Pope said the reason he chose DSU was because of Staine and the recommendation he got from the recruiters. He trusted Staine’s opinion of DSU and he said he is so glad he came here.
Head coach Jon Judkins said: “They knew each other before we started recruiting Isaiah, which always helps. Coaches can say all the right things, but coming from players means a lot more.”
Their life together at DSU
Pope and Staine are not only on the basketball team together, but they also live and work together. Pope said you will not see one of them without the other.
“Off the court, I have somebody that I do literally everything with; there isn’t something I do that he doesn’t do,” Staine said.
The players said they even have a telepathic type of connection.

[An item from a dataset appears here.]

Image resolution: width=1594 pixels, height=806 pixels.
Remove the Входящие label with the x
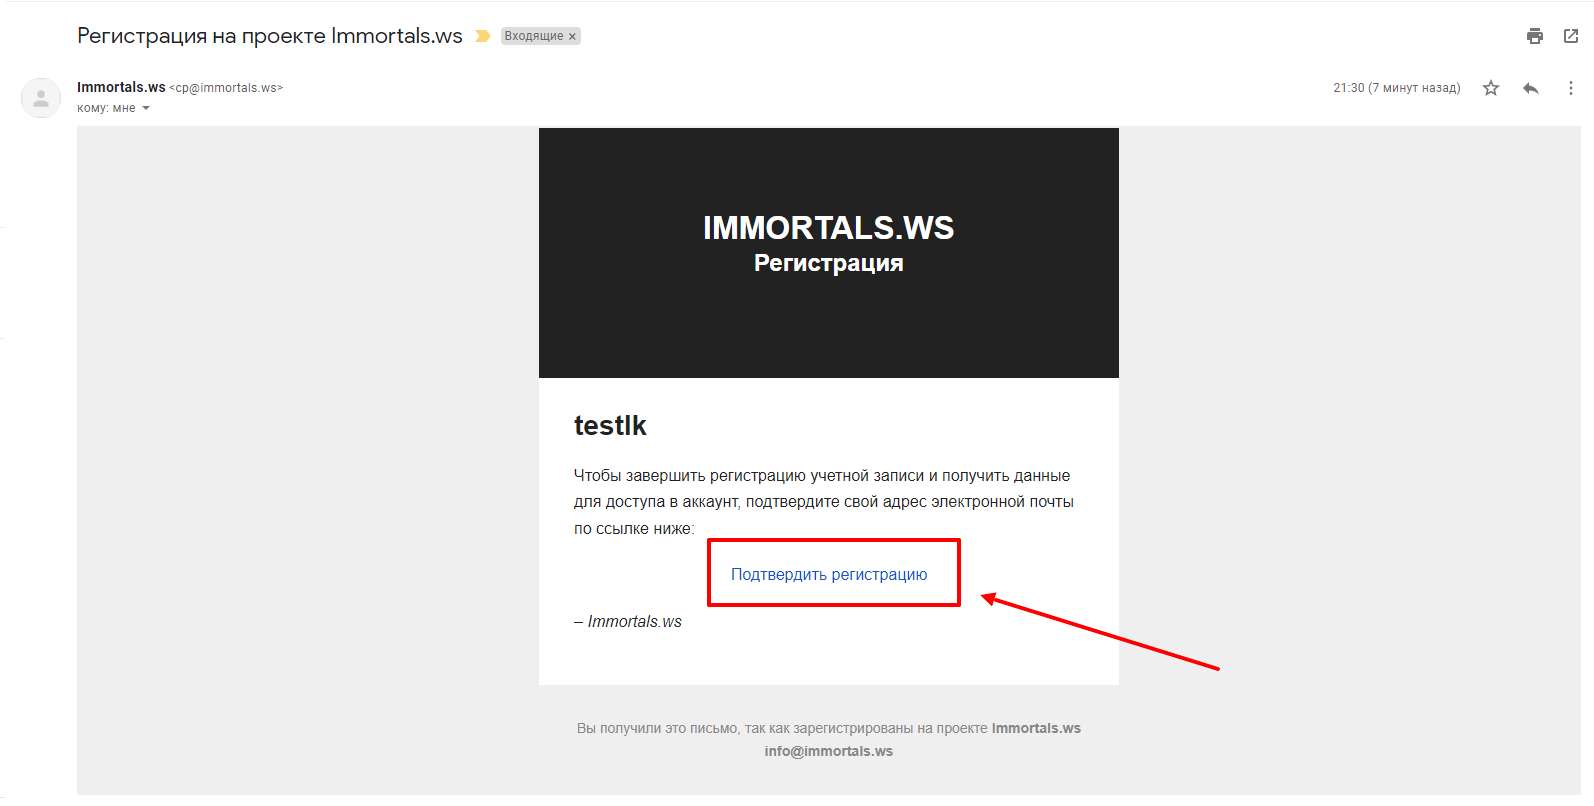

“For two weeks in a row after practice, we guessed what each other wanted to eat after practice; we said ‘one, two, three’ and said it at the same time,” Staine said.
Judkins said the players do just about everything together and they push each other to be better every day.
Time spent on the court
Pope and Staine both said they play well together because they can easily understand what move the other is going to make next. In practices, they cannot be on the same practice team because it won’t be fair since they know each other’s moves so well.
“Knowing each other’s tendencies really well is very important in basketball, and so I think we really bounce off of each other really well,” Pope said “We have a great connection on the court because of our connection off the court.”
Staine said his favorite moment on the court was when Pope tied the school’s three-pointer record because he knew how hard Pope had been working for that moment. Staine said it felt like he also tied the record.
“I think we play real well off of each other and [know] how to critique each other in a way that we understand,” Pope said. “We both push each other to make each other better.”